Task: A complete answer includes every line below with the word "Create".

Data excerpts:
[Start of section]
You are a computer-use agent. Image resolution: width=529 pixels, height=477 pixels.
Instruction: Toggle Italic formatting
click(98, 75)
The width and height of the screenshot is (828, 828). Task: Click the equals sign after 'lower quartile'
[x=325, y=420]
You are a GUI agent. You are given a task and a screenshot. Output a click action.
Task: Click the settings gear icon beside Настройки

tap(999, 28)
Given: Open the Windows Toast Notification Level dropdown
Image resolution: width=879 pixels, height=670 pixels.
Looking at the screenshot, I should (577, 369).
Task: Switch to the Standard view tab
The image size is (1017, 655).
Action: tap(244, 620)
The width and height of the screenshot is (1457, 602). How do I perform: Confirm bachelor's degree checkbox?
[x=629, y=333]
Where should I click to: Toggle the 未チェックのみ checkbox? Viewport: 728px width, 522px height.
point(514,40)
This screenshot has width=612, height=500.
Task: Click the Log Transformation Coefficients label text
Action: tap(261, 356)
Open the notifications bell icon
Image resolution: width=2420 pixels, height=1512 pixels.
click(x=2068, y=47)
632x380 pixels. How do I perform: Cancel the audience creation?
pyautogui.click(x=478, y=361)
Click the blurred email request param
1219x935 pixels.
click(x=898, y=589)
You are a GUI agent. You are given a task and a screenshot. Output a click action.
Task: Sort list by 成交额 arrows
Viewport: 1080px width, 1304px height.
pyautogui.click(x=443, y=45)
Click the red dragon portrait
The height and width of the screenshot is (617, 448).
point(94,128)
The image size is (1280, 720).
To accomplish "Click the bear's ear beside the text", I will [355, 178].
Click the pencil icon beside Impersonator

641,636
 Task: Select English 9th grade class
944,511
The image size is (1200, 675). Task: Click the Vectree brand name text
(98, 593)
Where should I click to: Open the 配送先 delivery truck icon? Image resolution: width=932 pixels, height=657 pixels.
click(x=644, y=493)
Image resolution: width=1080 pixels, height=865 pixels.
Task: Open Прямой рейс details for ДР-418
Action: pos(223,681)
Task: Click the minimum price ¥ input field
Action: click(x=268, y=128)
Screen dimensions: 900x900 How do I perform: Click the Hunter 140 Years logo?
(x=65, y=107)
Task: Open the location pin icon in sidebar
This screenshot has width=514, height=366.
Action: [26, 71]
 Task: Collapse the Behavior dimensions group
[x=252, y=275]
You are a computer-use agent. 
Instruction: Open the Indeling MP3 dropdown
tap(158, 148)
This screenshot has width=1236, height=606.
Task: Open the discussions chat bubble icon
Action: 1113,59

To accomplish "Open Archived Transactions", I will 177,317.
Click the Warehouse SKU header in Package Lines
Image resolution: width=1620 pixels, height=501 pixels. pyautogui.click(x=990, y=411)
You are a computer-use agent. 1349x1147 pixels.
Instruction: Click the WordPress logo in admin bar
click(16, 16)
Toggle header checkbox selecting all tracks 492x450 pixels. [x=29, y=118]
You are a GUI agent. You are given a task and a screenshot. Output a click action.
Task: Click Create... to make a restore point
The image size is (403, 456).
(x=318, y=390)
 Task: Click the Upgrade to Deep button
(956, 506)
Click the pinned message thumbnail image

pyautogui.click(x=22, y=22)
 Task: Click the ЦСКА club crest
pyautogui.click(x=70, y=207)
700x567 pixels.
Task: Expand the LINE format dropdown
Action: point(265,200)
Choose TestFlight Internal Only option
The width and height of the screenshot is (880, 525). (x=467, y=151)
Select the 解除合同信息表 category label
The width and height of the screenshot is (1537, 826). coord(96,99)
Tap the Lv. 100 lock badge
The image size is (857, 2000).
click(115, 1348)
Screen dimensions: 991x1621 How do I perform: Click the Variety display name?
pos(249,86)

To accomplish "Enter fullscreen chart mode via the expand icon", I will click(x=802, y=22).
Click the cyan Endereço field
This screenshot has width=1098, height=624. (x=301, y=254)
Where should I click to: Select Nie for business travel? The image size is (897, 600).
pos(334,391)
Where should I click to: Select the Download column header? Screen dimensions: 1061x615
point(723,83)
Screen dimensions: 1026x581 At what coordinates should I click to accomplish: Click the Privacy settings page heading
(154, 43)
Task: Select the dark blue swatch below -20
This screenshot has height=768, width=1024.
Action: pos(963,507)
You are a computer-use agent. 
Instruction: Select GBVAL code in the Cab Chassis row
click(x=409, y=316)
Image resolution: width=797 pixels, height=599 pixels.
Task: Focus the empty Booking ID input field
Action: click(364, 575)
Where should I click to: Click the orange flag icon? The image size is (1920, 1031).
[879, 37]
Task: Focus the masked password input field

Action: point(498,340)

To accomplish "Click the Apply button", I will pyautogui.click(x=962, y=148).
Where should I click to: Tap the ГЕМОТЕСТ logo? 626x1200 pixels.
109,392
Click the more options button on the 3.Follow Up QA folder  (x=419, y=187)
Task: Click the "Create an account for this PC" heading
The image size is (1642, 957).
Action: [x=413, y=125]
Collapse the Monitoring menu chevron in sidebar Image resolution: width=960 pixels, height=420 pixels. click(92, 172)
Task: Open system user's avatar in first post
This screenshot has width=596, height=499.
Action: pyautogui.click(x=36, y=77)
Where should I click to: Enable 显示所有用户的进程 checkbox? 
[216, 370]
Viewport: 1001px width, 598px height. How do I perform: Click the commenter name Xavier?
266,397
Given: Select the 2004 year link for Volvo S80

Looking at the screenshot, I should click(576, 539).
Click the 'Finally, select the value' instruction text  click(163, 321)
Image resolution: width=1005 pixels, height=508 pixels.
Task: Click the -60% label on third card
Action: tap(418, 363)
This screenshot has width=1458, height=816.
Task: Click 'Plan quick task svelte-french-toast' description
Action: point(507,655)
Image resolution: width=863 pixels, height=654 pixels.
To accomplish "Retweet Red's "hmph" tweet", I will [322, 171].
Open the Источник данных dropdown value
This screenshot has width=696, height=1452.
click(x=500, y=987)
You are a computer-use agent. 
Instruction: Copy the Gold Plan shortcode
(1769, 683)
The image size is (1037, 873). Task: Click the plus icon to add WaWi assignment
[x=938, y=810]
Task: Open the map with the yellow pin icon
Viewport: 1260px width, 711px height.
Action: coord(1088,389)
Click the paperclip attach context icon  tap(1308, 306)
[End of section]
Answer to this task:
Task: Click Create... to make a restore point
Task: Click the "Create an account for this PC" heading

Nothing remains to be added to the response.